ARTE. Sono tante le donne tra gli artisti scelti per la collettiva “Africa Tunes” a Marina di Pietrasanta (Chiesa e Chiostro di Sant’Agostino, fino al 17 marzo). Curata da Alessandro Romanini, questa carrellata sulla creatività dell’intero continente presenta opere di 17 artisti africani: pitture, sculture e fotografie che presentano, tra gli altri, la sudafricana Esther Mahlangu, l’ivoriana Laetizia Ky, vista all’ultima Biennale di Venezia, e la senegalese Seni Awa Camara, già presente nella mostra “Magiciens de la Terre” del 1989 a Parigi: che è stata un appuntamento epocale per i rapporti dell’europa con l’arte africana contemporanea.
LIBRI. Nasce dalla collaborazione tra una giovane scrittrice palestinese e un giornalista ebreo siriano “La ribelle di Gaza”, autobiografia romanzata di Asmaa Alghoul scritta insieme a Sélim Nassib (tradotto d Alberto Bracci Testasecca per le edizioni e/o). Dedicato «al campo profughi di Rafah, luogo del mio primo sorriso», il libro segue l’autrice nella sua ricerca di un’affermazione personale resa difficile non solo dalla situazione della Striscia di Gaza ma anche dalla società patriarcale islamica e dal ruolo di suo padre, dirigente dei servizi di sicurezza di Hamas.

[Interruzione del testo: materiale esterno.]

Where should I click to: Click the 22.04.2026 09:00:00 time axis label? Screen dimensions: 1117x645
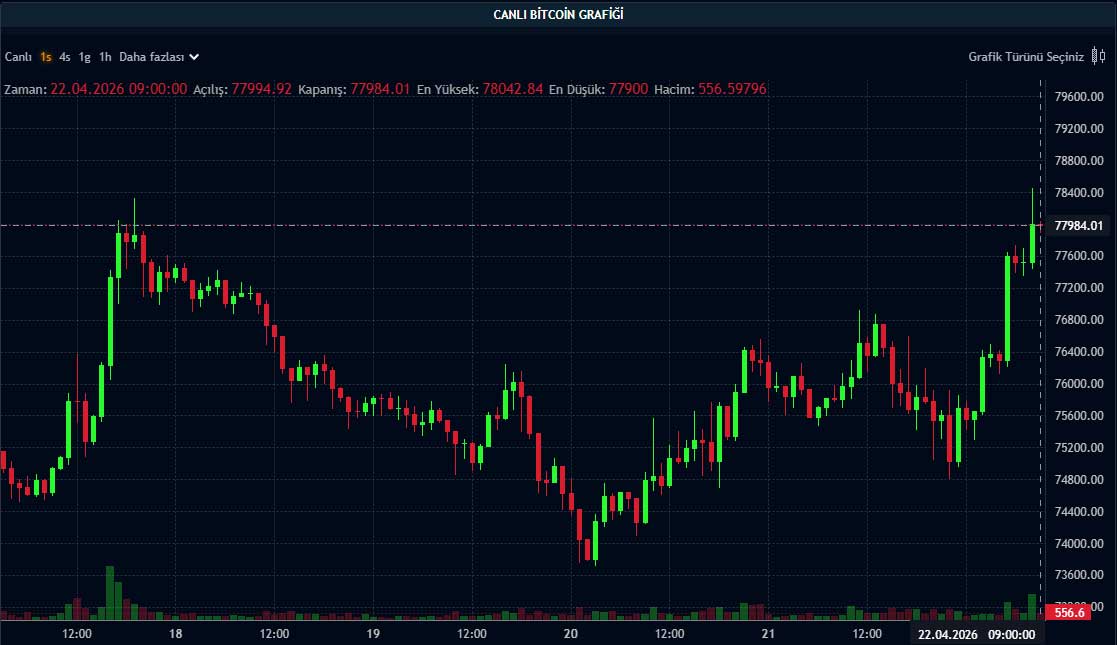click(x=978, y=634)
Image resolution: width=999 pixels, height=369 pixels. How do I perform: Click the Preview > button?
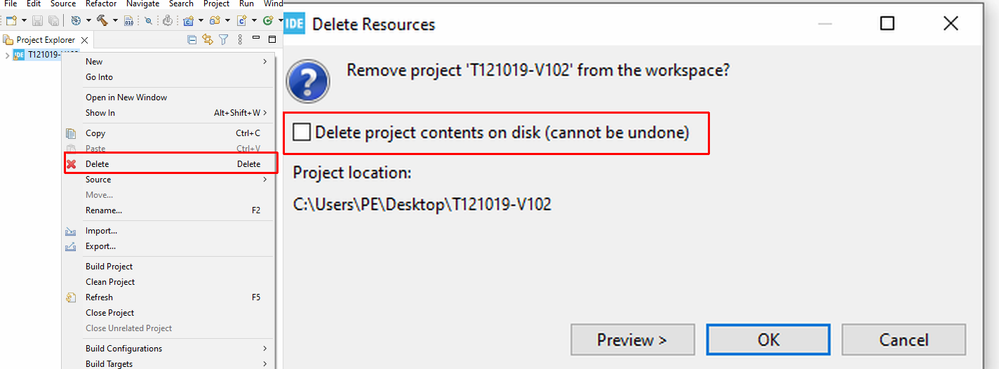632,340
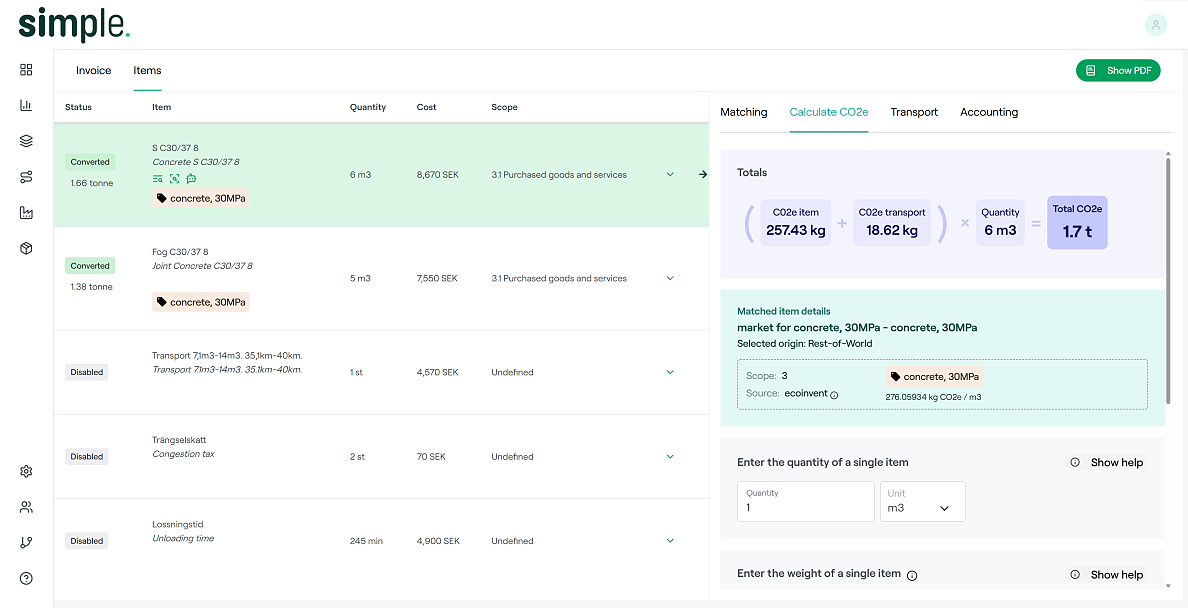Open the settings gear in the sidebar
The height and width of the screenshot is (608, 1188).
(x=26, y=471)
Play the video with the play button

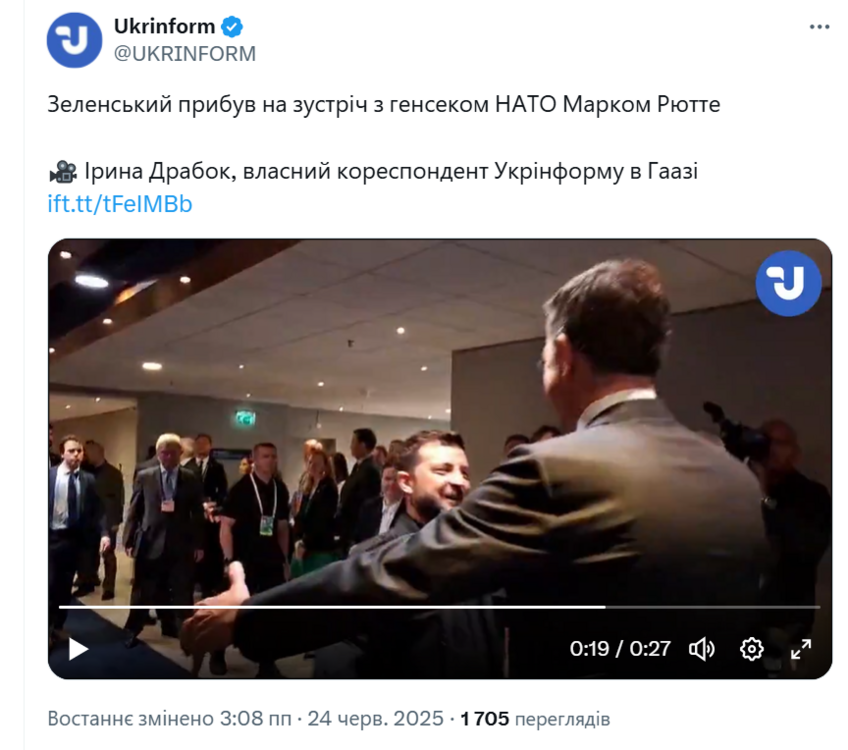(78, 649)
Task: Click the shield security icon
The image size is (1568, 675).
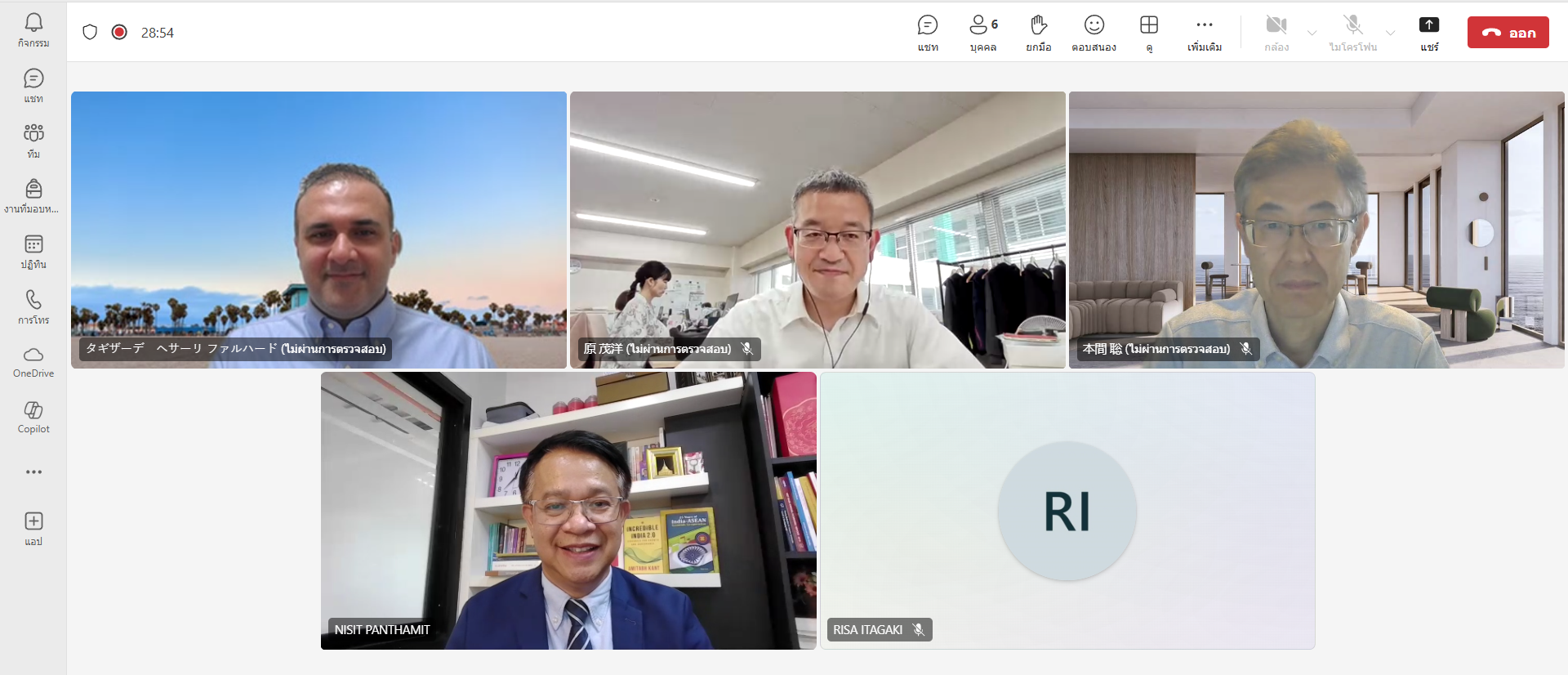Action: (x=90, y=32)
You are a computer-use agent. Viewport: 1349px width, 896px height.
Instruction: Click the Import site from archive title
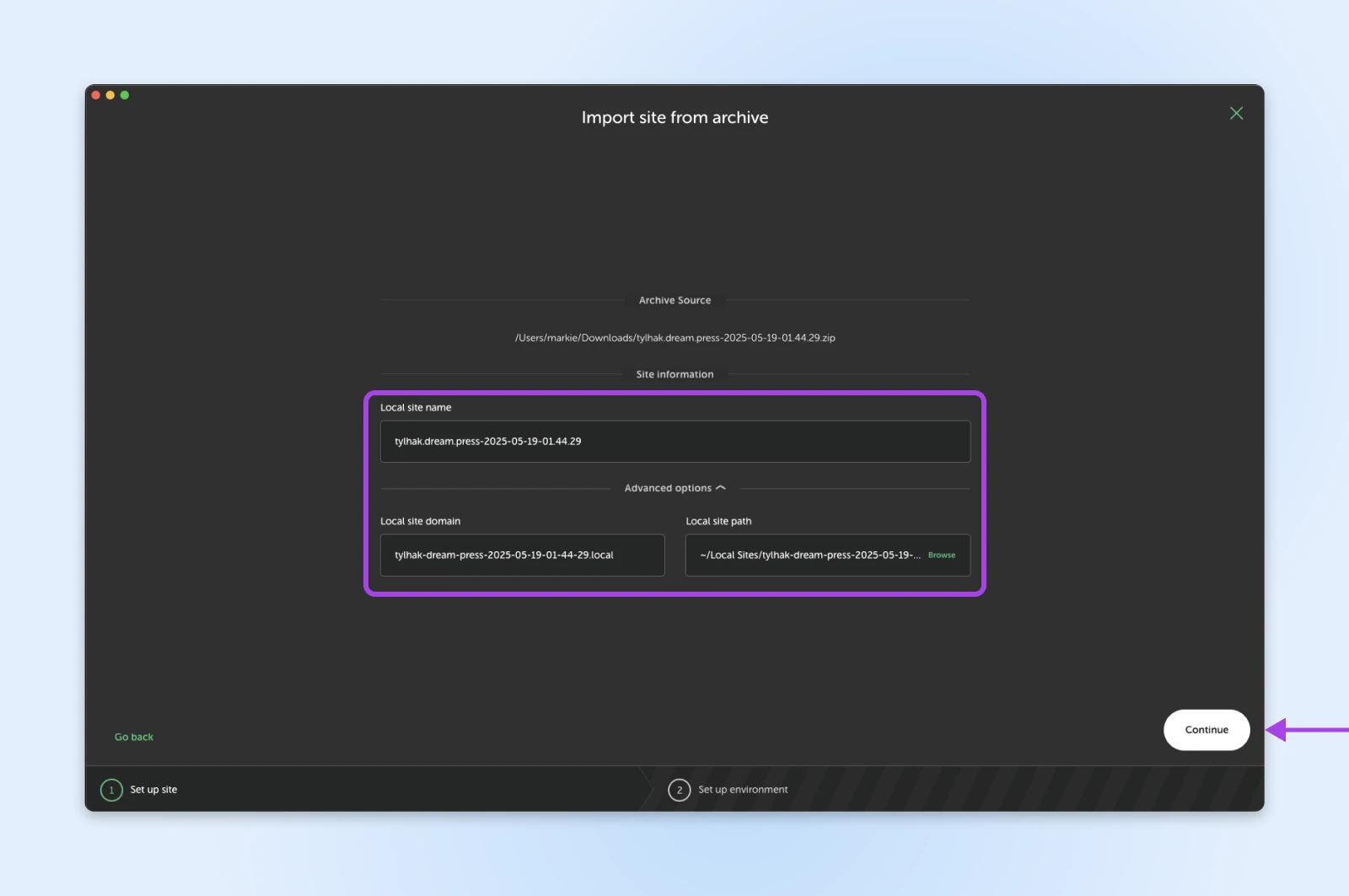pos(674,118)
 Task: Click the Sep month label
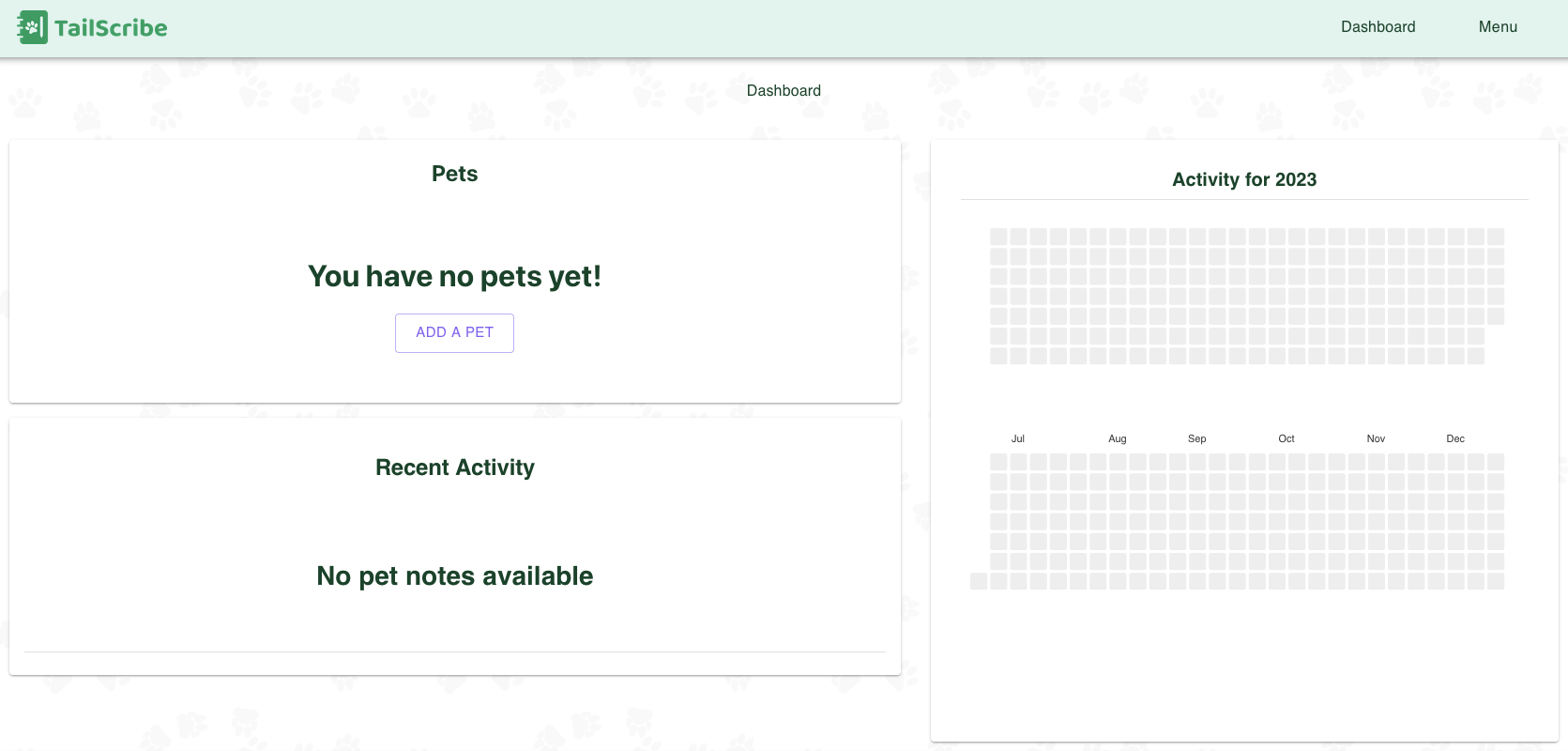tap(1196, 437)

POESIA. Arabopolis ha già consigliato la lettura di Farough Farrokhzad (“Io parlo dai confini della notte”, Bompiani), ma repetita iuvant. Con il testo a fronte, nella bellissima traduzione di Domenico Ingenito che ha richiesto più di dieci anni di lavoro e di passione raccontati nell’introduzione, è un viaggio indimenticabile nell’opera di una grande scrittrice, testimone diretta degli ostacoli all’affermazione dell’individualità e del talento di una donna: in Iran, ovviamente, ma non solo lì…
YOGA. Nelle lezioni di Shadan Nassar non c’è nulla che rimandi a Ramallah, la città dove la giovane insegnante di yoga è tornata dopo anni di formazione all’estero, e ha aperto la prima piattaforma di yoga in arabo (@shadanayoga), per portare benessere olistico e meditazione alla sua comunità, e per aiutare a «creare spazio interiore quando lo spazio esteriore è limitato»: lo racconta un breve documentario in inglese prodotto da Womena, hub “inspirazionale” di Dubai. I video – sul suo sito o sul canale youtube – sono brevi o brevissimi, niente a che vedere con le lunghe sessioni a cui siamo abituati in Occidente. Il ritmo è lento, le asana sono facili, la voce che le spiega è bellissima e confortante anche per chi di quello che dice non capisce una parola – o forse due: “shahik”, inspira, “zafir”, espira.